PROBLEM: Given the material below, return only the lines starting at the line with "Viewport: 1568px width, 748px height." and ending at the line with "The height and width of the screenshot is (707, 1173).", exactly as they appear.
[[ RECORDS PROVIDED, beginning ]]
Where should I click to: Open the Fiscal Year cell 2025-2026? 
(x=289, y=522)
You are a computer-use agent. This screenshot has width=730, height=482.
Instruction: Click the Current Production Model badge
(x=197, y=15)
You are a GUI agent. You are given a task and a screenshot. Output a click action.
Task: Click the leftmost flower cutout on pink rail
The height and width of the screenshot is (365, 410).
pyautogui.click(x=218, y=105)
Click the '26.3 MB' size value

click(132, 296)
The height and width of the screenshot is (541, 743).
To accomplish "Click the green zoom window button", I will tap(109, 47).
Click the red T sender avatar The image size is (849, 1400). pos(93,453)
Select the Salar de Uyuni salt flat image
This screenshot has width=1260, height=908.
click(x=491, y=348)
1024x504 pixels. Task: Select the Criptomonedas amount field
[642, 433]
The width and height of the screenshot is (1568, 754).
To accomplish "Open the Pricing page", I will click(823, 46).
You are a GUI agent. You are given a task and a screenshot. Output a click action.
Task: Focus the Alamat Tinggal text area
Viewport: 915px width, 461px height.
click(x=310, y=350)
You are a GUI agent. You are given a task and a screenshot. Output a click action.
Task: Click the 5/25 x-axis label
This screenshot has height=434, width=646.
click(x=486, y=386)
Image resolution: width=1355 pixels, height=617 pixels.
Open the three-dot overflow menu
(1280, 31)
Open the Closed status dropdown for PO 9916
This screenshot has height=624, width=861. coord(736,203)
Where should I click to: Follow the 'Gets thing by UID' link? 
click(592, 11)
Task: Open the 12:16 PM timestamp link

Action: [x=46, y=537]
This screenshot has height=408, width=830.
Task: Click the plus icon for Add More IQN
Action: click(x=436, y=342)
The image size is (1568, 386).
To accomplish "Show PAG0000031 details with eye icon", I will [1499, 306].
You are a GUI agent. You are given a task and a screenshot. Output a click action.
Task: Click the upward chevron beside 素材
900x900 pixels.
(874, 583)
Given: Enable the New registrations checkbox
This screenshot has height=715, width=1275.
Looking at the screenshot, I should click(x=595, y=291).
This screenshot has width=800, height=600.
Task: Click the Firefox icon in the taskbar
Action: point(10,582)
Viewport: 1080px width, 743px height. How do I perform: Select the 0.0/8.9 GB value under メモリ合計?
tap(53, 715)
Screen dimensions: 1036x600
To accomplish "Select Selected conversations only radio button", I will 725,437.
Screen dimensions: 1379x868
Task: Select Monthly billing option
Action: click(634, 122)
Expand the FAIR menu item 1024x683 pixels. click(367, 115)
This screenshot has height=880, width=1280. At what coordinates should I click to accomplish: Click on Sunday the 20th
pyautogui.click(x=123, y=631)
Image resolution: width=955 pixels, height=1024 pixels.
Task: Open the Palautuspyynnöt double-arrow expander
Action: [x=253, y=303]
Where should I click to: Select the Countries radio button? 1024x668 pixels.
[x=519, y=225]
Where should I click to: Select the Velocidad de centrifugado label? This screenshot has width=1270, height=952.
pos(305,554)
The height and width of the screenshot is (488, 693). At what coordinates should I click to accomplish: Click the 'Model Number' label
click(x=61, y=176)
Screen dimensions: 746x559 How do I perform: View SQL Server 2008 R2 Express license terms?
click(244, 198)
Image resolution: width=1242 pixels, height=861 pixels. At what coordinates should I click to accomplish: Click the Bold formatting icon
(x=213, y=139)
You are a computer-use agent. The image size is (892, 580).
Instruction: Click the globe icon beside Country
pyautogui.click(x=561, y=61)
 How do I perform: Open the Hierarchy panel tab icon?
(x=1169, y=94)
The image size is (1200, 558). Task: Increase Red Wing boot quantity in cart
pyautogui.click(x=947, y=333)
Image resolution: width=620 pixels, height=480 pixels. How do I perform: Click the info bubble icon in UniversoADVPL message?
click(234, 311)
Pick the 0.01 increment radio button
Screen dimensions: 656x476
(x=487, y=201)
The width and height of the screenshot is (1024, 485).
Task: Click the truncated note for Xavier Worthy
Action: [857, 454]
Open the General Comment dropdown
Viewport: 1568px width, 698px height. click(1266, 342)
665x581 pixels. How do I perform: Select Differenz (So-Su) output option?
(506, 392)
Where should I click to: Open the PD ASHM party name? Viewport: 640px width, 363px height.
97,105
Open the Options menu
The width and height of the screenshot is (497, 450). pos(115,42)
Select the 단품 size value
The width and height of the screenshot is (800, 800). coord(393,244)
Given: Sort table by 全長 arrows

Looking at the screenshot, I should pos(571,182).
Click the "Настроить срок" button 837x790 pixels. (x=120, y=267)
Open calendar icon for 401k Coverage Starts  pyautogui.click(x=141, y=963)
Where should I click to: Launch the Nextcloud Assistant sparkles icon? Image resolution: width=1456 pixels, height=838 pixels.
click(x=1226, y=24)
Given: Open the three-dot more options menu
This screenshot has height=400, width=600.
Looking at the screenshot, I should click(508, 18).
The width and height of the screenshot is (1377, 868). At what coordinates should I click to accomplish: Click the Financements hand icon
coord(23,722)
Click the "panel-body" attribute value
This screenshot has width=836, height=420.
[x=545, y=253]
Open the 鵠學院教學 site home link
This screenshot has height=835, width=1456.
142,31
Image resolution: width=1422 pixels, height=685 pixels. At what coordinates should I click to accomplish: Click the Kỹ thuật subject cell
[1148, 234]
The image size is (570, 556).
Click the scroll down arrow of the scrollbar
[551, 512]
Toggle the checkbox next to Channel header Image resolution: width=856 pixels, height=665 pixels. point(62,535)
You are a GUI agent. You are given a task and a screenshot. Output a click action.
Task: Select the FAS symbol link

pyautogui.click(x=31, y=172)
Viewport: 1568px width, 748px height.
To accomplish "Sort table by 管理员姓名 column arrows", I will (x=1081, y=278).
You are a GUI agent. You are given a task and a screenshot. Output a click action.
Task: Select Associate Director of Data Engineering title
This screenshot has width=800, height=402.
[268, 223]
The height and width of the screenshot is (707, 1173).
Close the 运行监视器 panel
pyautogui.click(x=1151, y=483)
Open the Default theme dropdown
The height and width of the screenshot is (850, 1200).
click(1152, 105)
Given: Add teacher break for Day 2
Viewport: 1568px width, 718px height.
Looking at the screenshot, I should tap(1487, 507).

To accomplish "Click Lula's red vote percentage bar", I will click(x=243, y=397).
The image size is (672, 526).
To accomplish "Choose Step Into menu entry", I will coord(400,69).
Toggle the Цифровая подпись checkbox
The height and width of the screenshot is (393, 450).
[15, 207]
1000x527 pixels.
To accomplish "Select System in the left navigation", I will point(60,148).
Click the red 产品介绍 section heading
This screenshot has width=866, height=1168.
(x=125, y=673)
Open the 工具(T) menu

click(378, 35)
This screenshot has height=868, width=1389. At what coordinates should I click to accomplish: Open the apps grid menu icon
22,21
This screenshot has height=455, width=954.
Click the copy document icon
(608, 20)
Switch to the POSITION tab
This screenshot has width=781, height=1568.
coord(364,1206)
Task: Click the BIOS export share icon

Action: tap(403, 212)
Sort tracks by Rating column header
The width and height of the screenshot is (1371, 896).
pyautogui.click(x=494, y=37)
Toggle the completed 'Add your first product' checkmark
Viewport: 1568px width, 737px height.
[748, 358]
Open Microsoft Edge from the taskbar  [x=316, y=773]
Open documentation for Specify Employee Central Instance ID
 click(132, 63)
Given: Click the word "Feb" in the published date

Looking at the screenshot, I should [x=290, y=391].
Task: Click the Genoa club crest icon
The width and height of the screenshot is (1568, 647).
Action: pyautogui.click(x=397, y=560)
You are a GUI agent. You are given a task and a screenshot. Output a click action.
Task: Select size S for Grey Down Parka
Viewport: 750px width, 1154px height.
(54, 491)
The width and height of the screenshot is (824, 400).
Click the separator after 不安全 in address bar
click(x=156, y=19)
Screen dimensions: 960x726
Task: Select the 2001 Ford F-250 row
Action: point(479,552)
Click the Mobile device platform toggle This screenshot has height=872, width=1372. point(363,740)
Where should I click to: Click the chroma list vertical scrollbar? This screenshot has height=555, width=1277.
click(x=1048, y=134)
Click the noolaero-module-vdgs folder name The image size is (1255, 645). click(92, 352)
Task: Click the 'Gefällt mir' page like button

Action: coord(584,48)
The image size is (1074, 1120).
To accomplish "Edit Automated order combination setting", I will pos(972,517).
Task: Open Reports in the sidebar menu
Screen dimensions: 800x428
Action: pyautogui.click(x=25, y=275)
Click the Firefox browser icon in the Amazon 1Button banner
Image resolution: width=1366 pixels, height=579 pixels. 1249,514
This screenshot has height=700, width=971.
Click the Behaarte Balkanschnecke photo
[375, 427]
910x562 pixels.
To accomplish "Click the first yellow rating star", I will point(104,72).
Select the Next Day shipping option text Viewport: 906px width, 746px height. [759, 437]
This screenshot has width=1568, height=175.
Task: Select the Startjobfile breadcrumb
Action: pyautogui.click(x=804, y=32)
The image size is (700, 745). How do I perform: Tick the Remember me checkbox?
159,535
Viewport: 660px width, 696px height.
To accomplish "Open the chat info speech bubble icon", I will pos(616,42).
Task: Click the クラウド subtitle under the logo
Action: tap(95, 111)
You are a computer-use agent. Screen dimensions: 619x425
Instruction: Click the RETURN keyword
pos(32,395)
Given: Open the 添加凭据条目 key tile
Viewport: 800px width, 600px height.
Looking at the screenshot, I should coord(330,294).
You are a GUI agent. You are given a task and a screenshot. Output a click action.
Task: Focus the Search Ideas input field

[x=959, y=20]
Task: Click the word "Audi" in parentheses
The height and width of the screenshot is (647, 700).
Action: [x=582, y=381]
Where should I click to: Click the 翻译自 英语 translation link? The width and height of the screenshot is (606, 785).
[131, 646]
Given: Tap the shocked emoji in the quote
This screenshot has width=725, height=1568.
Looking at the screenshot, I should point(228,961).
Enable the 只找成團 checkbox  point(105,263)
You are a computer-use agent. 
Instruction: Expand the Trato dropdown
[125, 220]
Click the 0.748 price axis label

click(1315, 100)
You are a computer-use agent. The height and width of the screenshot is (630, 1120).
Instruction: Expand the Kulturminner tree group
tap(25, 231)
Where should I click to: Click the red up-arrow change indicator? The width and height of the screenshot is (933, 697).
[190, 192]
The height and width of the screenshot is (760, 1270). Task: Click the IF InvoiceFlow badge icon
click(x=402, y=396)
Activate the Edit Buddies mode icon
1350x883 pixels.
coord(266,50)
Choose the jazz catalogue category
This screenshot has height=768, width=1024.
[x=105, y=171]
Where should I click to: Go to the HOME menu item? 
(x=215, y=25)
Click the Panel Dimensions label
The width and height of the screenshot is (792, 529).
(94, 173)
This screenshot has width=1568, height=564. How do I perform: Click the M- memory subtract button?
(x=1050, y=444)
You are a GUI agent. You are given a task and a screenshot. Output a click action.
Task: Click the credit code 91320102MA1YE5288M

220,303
[[ RECORDS PROVIDED, end ]]
EXERCISE SOLUTION:
Viewport: 1568px width, 748px height.
To accomplish "Sort table by 管理员姓名 column arrows", I will (x=1081, y=278).
You are a GUI agent. You are given a task and a screenshot. Output a click action.
Task: Select Associate Director of Data Engineering title
This screenshot has width=800, height=402.
[268, 223]
The height and width of the screenshot is (707, 1173).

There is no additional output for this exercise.